--- Extracted records Enclosed Below ---

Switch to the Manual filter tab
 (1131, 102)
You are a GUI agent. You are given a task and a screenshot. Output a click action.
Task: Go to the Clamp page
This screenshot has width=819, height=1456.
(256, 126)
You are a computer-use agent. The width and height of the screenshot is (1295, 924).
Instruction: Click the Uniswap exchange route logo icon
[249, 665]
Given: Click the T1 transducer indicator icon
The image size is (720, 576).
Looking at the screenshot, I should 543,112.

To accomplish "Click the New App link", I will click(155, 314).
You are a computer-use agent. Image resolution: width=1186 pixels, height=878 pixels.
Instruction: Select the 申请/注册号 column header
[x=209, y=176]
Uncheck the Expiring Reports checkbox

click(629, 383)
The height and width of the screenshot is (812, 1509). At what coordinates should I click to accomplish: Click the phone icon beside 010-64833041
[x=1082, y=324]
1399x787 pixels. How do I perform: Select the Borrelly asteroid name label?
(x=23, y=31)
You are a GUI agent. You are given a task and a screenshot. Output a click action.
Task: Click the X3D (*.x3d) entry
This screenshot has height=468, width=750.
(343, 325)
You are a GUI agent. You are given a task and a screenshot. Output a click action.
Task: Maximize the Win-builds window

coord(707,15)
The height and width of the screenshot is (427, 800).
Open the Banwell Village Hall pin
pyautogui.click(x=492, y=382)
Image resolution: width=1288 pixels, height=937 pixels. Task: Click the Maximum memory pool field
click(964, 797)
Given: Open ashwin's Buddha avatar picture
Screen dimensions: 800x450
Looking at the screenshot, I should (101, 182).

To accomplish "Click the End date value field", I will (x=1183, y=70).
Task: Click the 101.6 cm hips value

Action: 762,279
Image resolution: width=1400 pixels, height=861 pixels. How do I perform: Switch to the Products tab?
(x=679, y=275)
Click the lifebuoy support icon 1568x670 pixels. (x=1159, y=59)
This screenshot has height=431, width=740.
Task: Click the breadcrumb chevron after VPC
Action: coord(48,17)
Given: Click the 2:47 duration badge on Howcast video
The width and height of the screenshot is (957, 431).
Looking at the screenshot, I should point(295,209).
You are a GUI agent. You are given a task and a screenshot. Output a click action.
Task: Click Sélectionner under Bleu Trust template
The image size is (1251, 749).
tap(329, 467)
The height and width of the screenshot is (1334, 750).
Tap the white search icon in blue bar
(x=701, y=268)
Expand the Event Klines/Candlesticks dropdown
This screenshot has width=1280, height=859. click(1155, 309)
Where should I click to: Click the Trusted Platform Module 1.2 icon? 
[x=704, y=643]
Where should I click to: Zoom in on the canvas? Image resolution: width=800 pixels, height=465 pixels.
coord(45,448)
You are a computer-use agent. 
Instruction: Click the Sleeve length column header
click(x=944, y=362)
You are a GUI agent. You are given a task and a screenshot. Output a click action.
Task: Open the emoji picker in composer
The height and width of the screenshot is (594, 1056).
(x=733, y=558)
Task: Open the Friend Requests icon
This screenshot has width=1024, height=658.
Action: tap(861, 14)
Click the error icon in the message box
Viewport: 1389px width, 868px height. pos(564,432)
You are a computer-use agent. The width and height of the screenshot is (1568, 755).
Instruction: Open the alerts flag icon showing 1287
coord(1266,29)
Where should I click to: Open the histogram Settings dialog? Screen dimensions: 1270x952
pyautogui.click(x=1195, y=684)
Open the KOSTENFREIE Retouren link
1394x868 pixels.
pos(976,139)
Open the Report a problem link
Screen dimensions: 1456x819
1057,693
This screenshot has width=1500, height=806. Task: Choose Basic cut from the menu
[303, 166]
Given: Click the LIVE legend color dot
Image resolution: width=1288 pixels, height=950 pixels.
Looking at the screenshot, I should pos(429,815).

--- End of Enclosed Extracted records ---

For the word "computer", tally the lines above that hold it and answer with the number alone.

=== Exercise answer ===
4